(Multimédia) Les tensions au Moyen-Orient ravivent les craintes d'une nouvelle crise migratoire en Europe (SYNTHESE) - Xinhua - french.news.cn

(Multimédia) Les tensions au Moyen-Orient ravivent les craintes d'une nouvelle crise migratoire en Europe (SYNTHESE)

French.news.cn | 2026-03-25 à 17:41

Des réfugiés à la frontière de la Hongrie et de la Serbie, le 16 septembre 2015 à Horgos, dans le nord de la Serbie. (Xinhua/Wang Huijuan)

L'escalade des tensions au Moyen-Orient, à la suite des récents affrontements militaires, suscite en Europe des inquiétudes quant au risque d'une nouvelle crise migratoire.

BRUXELLES, 25 mars (Xinhua) -- L'escalade des tensions au Moyen-Orient, à la suite des récents affrontements militaires, suscite en Europe des inquiétudes quant au risque d'une nouvelle crise migratoire.

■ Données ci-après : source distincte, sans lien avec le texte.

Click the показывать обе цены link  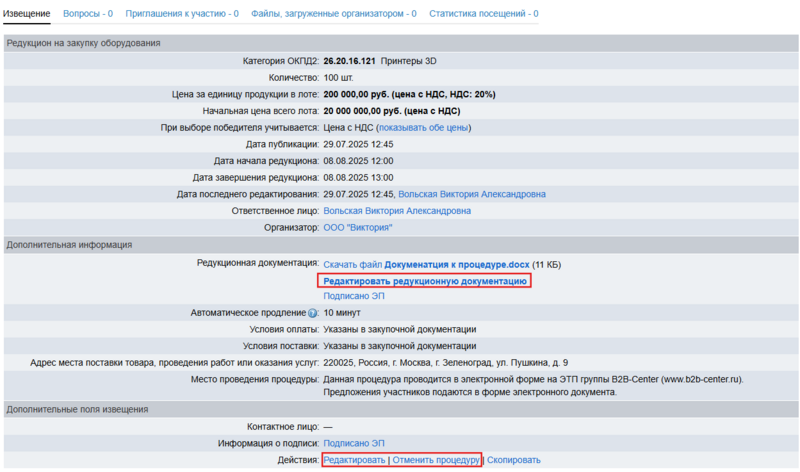[x=423, y=128]
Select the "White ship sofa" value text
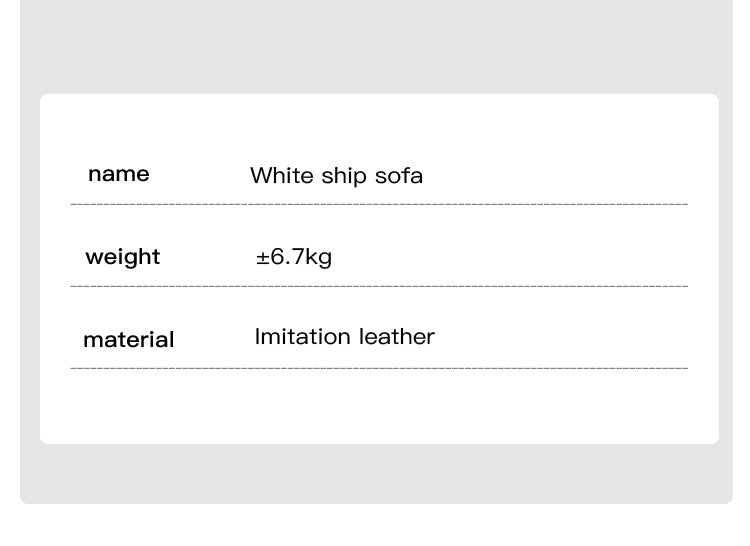 336,176
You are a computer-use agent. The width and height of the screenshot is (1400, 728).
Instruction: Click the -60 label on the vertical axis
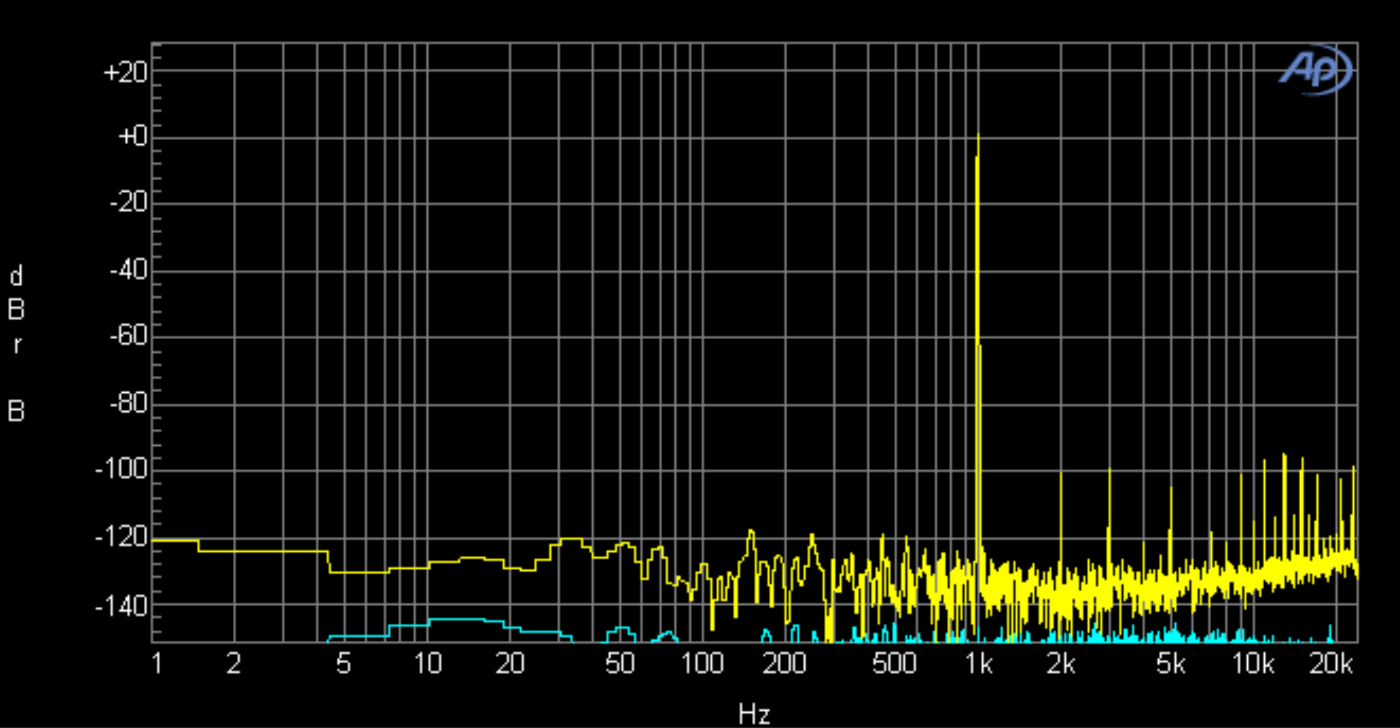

L'Organisation internationale pour les migrations (OIM), l'agence migratoire des Nations Unies, a indiqué mardi que plus de 130.000 personnes avaient traversé la frontière vers la Syrie et que plus d'un million de personnes avaient été déplacées à l'intérieur du Liban depuis début mars.

Si aucun afflux massif vers l'Europe n'est pour l'instant observé, l'agence a mis en garde contre des conditions propices à des déplacements plus larges dans une région marquée de longue date par les conflits.

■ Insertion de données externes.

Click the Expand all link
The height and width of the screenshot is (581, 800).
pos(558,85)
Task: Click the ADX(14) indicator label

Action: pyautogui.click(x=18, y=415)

"Il n'y a aucun signe" d'une arrivée imminente de réfugiés en Europe, mais "les choses peuvent changer très rapidement", a déclaré plus tôt ce mois-ci le ministre suédois des Migrations, Johan Forssell, à la chaîne Euronews.

Le vice-ministre chypriote des Migrations, Nicholas Ioannides, a averti le 13 mars que l'Union européenne "ne peut pas exclure la possibilité d'une nouvelle crise migratoire".

Les dirigeants européens ont également souligné la nécessité de rester vigilants, bien que le conflit "ne se soit pas traduit par des flux migratoires immédiats vers l'UE", selon les conclusions adoptées à l'issue d'une réunion du Conseil européen.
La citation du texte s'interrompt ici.